How to complete this task:
Print back each record unchanged, without pictures.
[Start of Attachment]
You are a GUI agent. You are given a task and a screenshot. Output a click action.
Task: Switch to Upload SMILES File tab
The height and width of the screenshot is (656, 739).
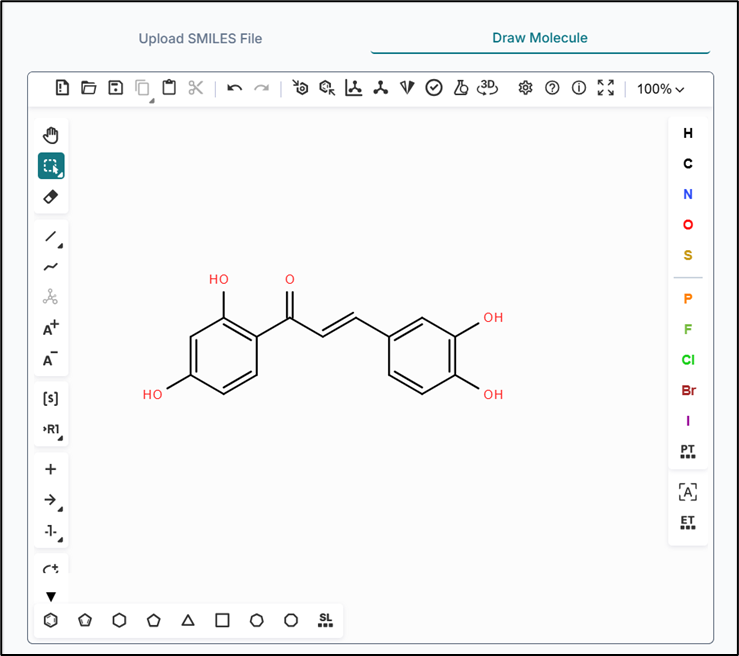(x=200, y=39)
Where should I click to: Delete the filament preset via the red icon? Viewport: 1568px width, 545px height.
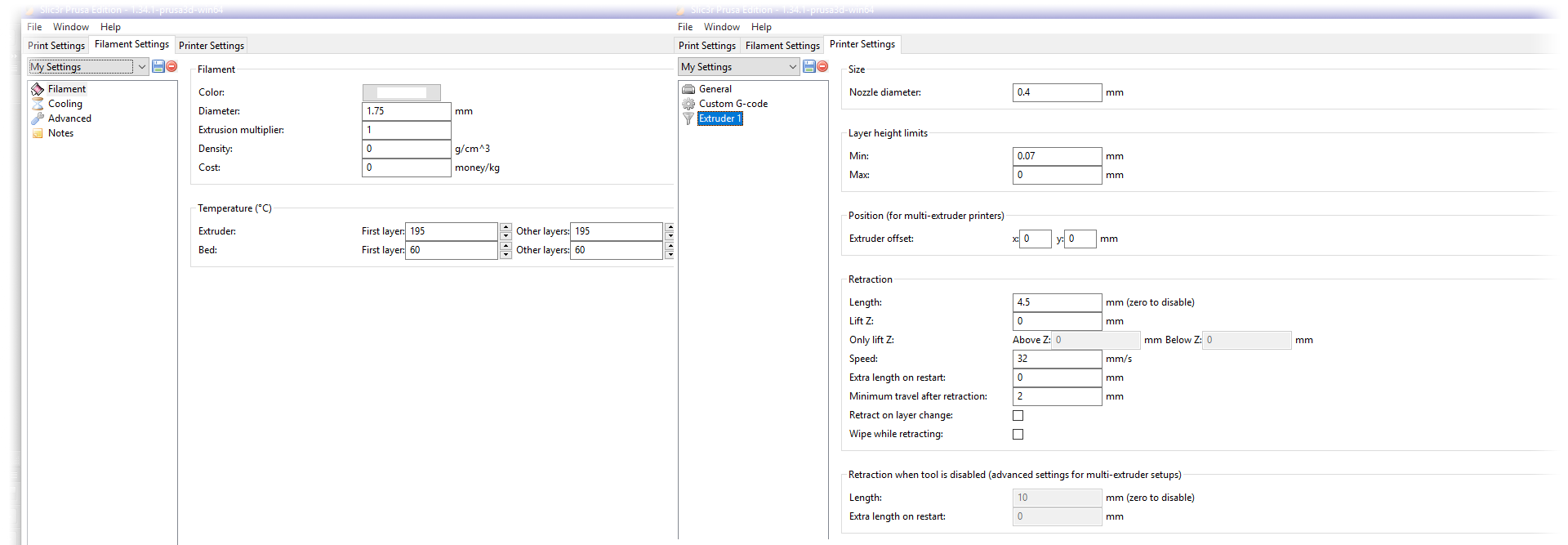pos(172,66)
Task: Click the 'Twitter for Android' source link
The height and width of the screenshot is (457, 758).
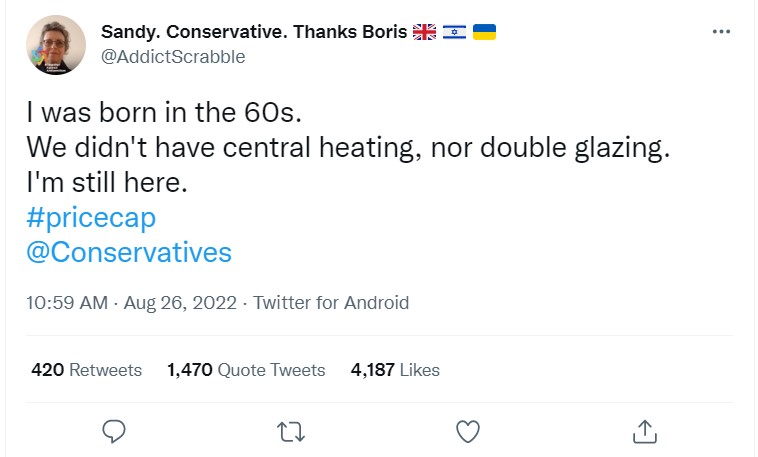Action: point(331,303)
[End of Attachment]
Solution:
You are a GUI agent. You are given a task and a screenshot. Output a click action.
Task: Switch to Upload SMILES File tab
The height and width of the screenshot is (656, 739).
(x=200, y=39)
Where should I click to: Delete the filament preset via the red icon? Viewport: 1568px width, 545px height.
pos(172,66)
Task: Click the 'Twitter for Android' source link
The height and width of the screenshot is (457, 758).
Action: point(331,303)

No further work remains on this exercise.